CoreLogic’s latest Homeowner Equity Insights also reported that home equity dropped on a year-over-year basis in the second quarter of 2023, but improved on a quarterly basis from the first quarter of 2023.
On average, U.S. homeowners with mortgages lost $8,300 in equity last quarter compared to a year ago but gained an average of $13,900 from the first quarter of 2023 when home prices in general bottomed out.
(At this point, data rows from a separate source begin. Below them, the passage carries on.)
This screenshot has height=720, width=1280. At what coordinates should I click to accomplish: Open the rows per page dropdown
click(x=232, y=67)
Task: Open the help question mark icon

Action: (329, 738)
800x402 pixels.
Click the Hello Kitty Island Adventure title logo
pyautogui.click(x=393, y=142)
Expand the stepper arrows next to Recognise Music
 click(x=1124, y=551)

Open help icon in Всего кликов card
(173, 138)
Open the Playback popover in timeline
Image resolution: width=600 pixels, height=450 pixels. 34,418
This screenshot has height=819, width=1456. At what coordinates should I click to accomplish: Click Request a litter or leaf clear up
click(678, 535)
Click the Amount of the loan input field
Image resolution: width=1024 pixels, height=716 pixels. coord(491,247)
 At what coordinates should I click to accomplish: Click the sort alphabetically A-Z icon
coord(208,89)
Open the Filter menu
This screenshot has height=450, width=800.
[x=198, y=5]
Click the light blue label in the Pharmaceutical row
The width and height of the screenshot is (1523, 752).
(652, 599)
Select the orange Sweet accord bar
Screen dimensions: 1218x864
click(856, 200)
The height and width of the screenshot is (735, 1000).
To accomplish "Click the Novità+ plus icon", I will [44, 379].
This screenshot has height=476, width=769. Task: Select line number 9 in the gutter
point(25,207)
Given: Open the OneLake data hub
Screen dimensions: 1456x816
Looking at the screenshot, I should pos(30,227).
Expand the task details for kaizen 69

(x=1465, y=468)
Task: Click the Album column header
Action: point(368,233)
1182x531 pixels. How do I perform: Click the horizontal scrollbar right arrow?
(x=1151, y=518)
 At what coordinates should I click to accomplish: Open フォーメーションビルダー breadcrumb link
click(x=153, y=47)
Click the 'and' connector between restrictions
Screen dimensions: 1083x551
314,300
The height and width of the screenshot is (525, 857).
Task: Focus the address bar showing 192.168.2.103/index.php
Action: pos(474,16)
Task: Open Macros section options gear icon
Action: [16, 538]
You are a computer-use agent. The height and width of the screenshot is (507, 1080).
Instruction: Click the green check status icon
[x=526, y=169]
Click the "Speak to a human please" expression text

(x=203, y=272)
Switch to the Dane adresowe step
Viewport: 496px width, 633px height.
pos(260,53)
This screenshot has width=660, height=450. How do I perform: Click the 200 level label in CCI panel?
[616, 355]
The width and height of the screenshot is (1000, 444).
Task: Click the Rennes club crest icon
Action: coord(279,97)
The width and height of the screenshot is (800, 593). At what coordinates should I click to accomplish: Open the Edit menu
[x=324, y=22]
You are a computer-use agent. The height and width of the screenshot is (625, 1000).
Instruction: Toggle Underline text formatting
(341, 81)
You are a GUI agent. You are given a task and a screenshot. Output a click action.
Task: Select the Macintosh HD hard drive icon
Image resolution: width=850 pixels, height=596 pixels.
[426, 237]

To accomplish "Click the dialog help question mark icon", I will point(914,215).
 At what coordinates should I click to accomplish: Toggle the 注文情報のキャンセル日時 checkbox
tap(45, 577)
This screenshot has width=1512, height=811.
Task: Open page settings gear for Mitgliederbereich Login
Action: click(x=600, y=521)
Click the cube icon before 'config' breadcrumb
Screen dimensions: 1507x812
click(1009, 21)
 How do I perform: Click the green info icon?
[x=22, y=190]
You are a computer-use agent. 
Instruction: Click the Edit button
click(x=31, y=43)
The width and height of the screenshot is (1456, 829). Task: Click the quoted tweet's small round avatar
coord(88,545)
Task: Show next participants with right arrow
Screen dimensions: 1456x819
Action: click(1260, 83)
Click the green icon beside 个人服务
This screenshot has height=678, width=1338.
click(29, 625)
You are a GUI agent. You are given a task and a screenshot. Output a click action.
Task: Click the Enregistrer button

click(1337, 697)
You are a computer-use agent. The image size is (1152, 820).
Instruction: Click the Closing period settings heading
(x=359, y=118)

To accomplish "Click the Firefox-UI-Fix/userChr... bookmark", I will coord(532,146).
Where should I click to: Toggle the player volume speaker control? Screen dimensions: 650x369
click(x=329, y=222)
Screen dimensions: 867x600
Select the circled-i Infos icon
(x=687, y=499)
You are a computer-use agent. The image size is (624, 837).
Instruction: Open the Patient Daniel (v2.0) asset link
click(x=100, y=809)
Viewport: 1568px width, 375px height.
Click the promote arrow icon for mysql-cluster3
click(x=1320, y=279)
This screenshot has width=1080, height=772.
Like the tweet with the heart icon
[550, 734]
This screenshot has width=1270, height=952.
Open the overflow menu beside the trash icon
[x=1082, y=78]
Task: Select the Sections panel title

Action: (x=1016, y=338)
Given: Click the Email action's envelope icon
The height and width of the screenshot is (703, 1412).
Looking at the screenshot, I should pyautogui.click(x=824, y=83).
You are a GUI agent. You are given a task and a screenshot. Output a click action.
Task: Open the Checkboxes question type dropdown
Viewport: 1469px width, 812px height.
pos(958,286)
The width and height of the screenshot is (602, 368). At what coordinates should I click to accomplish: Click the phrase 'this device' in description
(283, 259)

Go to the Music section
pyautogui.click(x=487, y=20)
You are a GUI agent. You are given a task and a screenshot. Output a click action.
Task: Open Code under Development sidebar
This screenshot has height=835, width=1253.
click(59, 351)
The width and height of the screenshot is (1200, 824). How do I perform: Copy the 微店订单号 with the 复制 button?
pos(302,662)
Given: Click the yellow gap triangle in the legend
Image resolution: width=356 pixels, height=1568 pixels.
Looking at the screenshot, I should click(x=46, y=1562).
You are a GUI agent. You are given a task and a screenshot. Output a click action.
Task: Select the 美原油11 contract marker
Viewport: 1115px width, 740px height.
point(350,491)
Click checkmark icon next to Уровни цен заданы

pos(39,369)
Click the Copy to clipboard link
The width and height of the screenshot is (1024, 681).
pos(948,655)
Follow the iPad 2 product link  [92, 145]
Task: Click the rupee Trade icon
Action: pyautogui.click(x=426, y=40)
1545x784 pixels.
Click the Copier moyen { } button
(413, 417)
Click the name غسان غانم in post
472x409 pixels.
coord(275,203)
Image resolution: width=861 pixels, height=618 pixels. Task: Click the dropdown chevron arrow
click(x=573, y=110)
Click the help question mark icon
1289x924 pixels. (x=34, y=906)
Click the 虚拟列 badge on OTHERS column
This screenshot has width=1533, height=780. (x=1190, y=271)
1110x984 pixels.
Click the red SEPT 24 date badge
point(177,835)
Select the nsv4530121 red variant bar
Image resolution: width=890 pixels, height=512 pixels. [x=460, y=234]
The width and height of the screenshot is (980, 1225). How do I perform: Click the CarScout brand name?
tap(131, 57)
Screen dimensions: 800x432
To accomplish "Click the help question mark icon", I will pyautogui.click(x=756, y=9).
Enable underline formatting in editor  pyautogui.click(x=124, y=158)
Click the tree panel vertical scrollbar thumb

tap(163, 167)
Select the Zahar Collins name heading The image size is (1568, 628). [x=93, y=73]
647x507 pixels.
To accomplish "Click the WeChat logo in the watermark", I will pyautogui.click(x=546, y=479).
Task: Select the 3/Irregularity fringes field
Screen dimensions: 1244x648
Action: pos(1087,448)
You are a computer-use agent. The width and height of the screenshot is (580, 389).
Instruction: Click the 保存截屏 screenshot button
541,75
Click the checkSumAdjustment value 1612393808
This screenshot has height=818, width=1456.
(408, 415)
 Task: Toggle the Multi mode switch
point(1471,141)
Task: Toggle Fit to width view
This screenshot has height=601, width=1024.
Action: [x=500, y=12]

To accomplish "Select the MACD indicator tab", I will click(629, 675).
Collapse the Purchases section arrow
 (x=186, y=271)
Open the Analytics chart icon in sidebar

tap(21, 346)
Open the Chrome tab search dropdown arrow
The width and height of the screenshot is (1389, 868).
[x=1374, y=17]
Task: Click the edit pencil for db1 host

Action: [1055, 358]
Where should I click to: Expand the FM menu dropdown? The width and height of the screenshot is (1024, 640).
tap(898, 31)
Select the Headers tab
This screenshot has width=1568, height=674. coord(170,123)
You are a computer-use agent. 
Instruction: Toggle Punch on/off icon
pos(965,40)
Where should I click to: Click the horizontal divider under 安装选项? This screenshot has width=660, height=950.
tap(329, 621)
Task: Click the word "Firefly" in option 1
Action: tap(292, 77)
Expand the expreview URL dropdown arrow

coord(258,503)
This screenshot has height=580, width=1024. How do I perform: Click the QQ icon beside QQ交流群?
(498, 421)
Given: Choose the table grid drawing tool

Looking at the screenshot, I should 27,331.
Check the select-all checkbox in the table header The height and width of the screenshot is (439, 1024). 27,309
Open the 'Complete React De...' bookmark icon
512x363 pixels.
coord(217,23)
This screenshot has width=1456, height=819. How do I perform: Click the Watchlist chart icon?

Roughly 2% of all mortgaged properties, or 1.1 million homes, were underwater or had negative equity last quarter, said the CAR report.
While the number increased 4% from a year ago, the share of residential properties with negative equity was still significantly below the peak of 26% in the Fourth Quarter of 2009. California was one of the 16 states that posted an annual equity loss in the second quarter of 2023, with the average homeowner losing $48,000 in that quarter.
The state, however, had the lowest share of homes with negative equity at 0.8%, according to reporting by CoreLogic.
Overall, the CAR report pointed out that “the resilience of the U.S. economy continues to surprise economists to the upside and the chance of falling into a recession has been lowered again.”
In fact, Goldman Sachs’ latest forecast outlook said that the probability of the U.S. entering a recession in the next 12 months has been reduced to 15% from an earlier 20%.
The investment bank expected the Fed to pause rate hike in September and believed that a “very gradual” cut of 25 bps per quarter will begin in the second quarter of 2024. Goldman Sachs also predicted that the slowdown in economic activity resulting from monetary policy tightening will slowly diminish and eventually become a non-factor by early 2024.
Real disposable income will pick back up next year as solid job growth continues, according to Goldman Sachs.